Exercise brief
Please reproduce the data in full, exactly as it stands.

Saved data entries
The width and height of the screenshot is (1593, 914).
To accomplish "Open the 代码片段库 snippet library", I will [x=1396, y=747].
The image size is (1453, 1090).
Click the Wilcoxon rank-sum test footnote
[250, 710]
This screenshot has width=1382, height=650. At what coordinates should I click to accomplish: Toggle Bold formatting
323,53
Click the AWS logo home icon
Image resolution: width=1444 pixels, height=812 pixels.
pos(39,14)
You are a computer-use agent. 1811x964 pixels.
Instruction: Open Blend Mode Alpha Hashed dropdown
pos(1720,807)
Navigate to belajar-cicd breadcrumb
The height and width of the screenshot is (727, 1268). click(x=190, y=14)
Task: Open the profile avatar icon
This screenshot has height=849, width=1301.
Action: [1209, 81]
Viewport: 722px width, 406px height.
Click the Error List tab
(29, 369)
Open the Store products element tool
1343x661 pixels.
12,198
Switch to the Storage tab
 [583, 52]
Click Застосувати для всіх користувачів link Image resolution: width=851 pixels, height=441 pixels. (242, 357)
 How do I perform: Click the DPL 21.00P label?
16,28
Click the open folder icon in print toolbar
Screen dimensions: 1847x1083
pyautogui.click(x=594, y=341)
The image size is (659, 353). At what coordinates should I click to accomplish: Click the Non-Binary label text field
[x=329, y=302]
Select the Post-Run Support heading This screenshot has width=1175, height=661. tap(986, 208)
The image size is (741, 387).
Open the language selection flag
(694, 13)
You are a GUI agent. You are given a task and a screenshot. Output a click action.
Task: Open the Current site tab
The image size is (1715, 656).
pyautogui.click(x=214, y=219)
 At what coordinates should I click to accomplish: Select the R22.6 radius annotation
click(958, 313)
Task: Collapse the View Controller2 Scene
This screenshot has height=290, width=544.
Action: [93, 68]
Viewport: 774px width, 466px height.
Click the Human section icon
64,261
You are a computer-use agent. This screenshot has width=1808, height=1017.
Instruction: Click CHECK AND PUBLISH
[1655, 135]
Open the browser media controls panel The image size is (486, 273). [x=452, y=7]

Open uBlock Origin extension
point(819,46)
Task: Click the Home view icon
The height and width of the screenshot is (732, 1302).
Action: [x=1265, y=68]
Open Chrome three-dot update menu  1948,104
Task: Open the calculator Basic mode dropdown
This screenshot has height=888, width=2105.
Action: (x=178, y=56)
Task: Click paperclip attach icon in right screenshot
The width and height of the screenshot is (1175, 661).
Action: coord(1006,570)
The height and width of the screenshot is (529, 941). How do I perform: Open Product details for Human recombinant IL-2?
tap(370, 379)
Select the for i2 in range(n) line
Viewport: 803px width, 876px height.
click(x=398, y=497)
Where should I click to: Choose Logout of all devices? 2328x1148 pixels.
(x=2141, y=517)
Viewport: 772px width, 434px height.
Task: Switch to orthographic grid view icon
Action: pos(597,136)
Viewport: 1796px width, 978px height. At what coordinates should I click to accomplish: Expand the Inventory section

Expected answer
The width and height of the screenshot is (1593, 914).
To accomplish "Open the 代码片段库 snippet library", I will [x=1396, y=747].
The image size is (1453, 1090).
Click the Wilcoxon rank-sum test footnote
[250, 710]
This screenshot has width=1382, height=650. At what coordinates should I click to accomplish: Toggle Bold formatting
323,53
Click the AWS logo home icon
Image resolution: width=1444 pixels, height=812 pixels.
pos(39,14)
You are a computer-use agent. 1811x964 pixels.
Instruction: Open Blend Mode Alpha Hashed dropdown
pos(1720,807)
Navigate to belajar-cicd breadcrumb
The height and width of the screenshot is (727, 1268). click(x=190, y=14)
Task: Open the profile avatar icon
This screenshot has height=849, width=1301.
Action: [1209, 81]
Viewport: 722px width, 406px height.
Click the Error List tab
(29, 369)
Open the Store products element tool
1343x661 pixels.
12,198
Switch to the Storage tab
 [583, 52]
Click Застосувати для всіх користувачів link Image resolution: width=851 pixels, height=441 pixels. (242, 357)
 How do I perform: Click the DPL 21.00P label?
16,28
Click the open folder icon in print toolbar
Screen dimensions: 1847x1083
pyautogui.click(x=594, y=341)
The image size is (659, 353). At what coordinates should I click to accomplish: Click the Non-Binary label text field
[x=329, y=302]
Select the Post-Run Support heading This screenshot has width=1175, height=661. tap(986, 208)
The image size is (741, 387).
Open the language selection flag
(694, 13)
You are a GUI agent. You are given a task and a screenshot. Output a click action.
Task: Open the Current site tab
The image size is (1715, 656).
pyautogui.click(x=214, y=219)
 At what coordinates should I click to accomplish: Select the R22.6 radius annotation
click(958, 313)
Task: Collapse the View Controller2 Scene
This screenshot has height=290, width=544.
Action: [93, 68]
Viewport: 774px width, 466px height.
Click the Human section icon
64,261
You are a computer-use agent. This screenshot has width=1808, height=1017.
Instruction: Click CHECK AND PUBLISH
[1655, 135]
Open the browser media controls panel The image size is (486, 273). [x=452, y=7]

Open uBlock Origin extension
point(819,46)
Task: Click the Home view icon
The height and width of the screenshot is (732, 1302).
Action: [x=1265, y=68]
Open Chrome three-dot update menu  1948,104
Task: Open the calculator Basic mode dropdown
This screenshot has height=888, width=2105.
Action: (x=178, y=56)
Task: Click paperclip attach icon in right screenshot
The width and height of the screenshot is (1175, 661).
Action: coord(1006,570)
The height and width of the screenshot is (529, 941). How do I perform: Open Product details for Human recombinant IL-2?
tap(370, 379)
Select the for i2 in range(n) line
Viewport: 803px width, 876px height.
click(x=398, y=497)
Where should I click to: Choose Logout of all devices? 2328x1148 pixels.
(x=2141, y=517)
Viewport: 772px width, 434px height.
Task: Switch to orthographic grid view icon
Action: pos(597,136)
Viewport: 1796px width, 978px height. At what coordinates should I click to accomplish: Expand the Inventory section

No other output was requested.